--- Page text ---
During the Soviet period in 1939–1941, the Białystok city also had a Russian language and a Polish language daily, these two dailies were almost identical in content whilst Der Bialistoker Shtern had a distinct character. The Minsk newspaper Oktyabr ('October') and the Kiev newspaper Der Shtern (´The Star') were also distributed in the Białystok region. The newspaper was initially published daily, but frequency was later reduced.

==Editors and contributors==
Technically Der Bialistoker Shtern was a continuation of the newspaper Undzer Lebn, which had been founded by Pesach Kaplan in 1918. In Białystok Akselrod and Smolar approached the former members of the Undzer Lebn editorial board, offering them posts as correspondents for the new publication. The former Undzer Lebn editorial board members that joined Der Bialistoker Shtern included Aaron Berezinsky, the poet Mendel Goldman and the journalist Asher Zinowitz, among others. Kaplan, who was barred from joining the editorial board of Der Bialistoker Shtern due to his Zionist leanings, was allowed to contribute to the newspaper under a pen name and his salary would be brought directly to his home by editorial board members. The editorial board of the newspaper emerged as a meeting point for the Jewish intelligentsia in the city as well as Jewish refugee writers (the latter group seeking to be recognized as Soviet writers, which would confer job stability and protection from persecution). Editorial board members included displaced writers from Warsaw; Binem Heller (editor of the sports column), Bernard Ber Mark, (editor of the culture and education column), Dawid Sfard (former secretary of Linke shrayber-grupe in Poland, now a key functionary among displayed Yiddish writers), Dawid Mitzmacher and Dawid Rikhter (who was named deputy managing editor in 1940). Also represented on the editorial board were wristers from Vilna such as Shmuel Dreyer (former deputy editor of Der Tog) and Meyer Pups. Contributors to the newspaper included poets Peretz Markish (from Moscow), Shmerke Kaczerginski, Shalom Zirman, Pesach Binetsky, journalists Leib Strilovsky and Abraham Berakhot, writers I. Yonasewitz, Y. Akrutny and Moishe Knapheys.
--- Supplied material ---
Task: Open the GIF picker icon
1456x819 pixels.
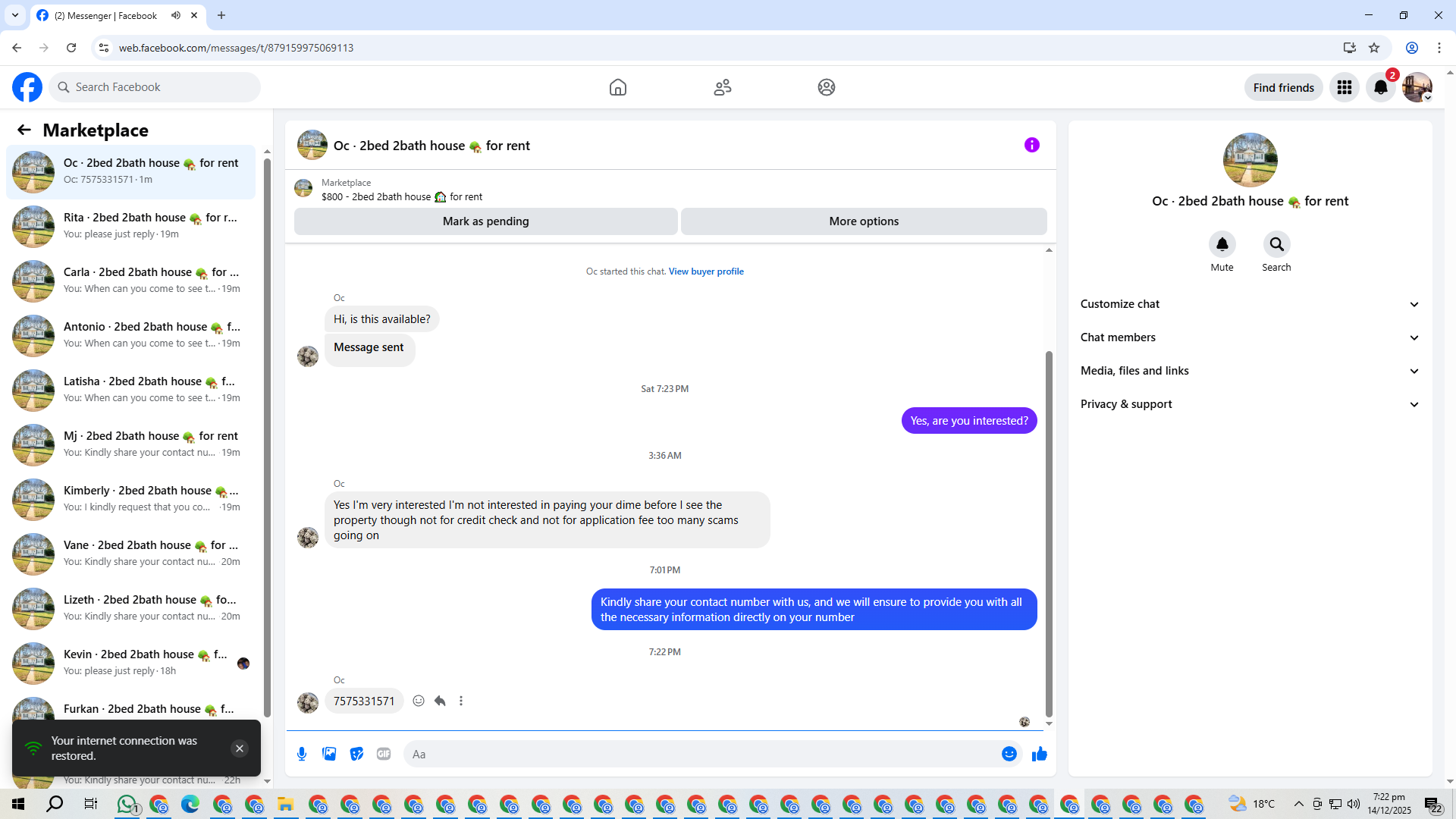Action: click(x=384, y=754)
---
• **Exercise 1**
Answer these questions using the text on Der Bialistoker Shtern:
(a) Which Minsk newspaper was also distributed in the Białystok region?
(b) Who founded Undzer Lebn, and in what year?
(c) Which column did Binem Heller edit?
• **Exercise 2**
Resume the text on Der Bialistoker Shtern, picking up right after its last sentence.

• **Result 1**
(a) Oktyabr ('October')
(b) Pesach Kaplan, in 1918
(c) The sports column

• **Result 2**
I. Teveliev from Minsk served as the first managing editor of Der Bialistoker Shtern. In early February 1940 Beinish Shulman replaced Teveliev as managing editor. B. L. Gantman became the new managing director in early October 1940, a post he would hold until the demise of the newspaper in June 1941.

==Journalistic profile==
The newspaper mainly carried TASS news stories and party editorials – much of the articles were translations from Russian, Ukrainian or Belarusian. The editors of the newspaper found themselves under pressure to accommodate translations of Soviet press material, leaving little space in the pages of Der Bialistoker Shtern for the some 50 unemployed Jewish displaced writers that had arrived in the city. Initially the newspaper provided space for Jewish refugee writers, but over time they were removed in favour of writers from Moscow, Kiev and Minsk.

Between November 1939 and February 1940 the newspaper ran a campaign, calling on refugees in Western Belorussia to move to the Soviet interior to seek employment there. The newspaper called on refugees to take Soviet citizenship, to oppose black-market activities and to join the Soviet industrial production. The campaign reached its peak in February 1940 with Der Bialistoker Shtern publishing a series of letters from resettled refugees who had taken industrial posts in other parts of the Soviet Union, highlighting satisfaction with living and working conditions in their new abodes.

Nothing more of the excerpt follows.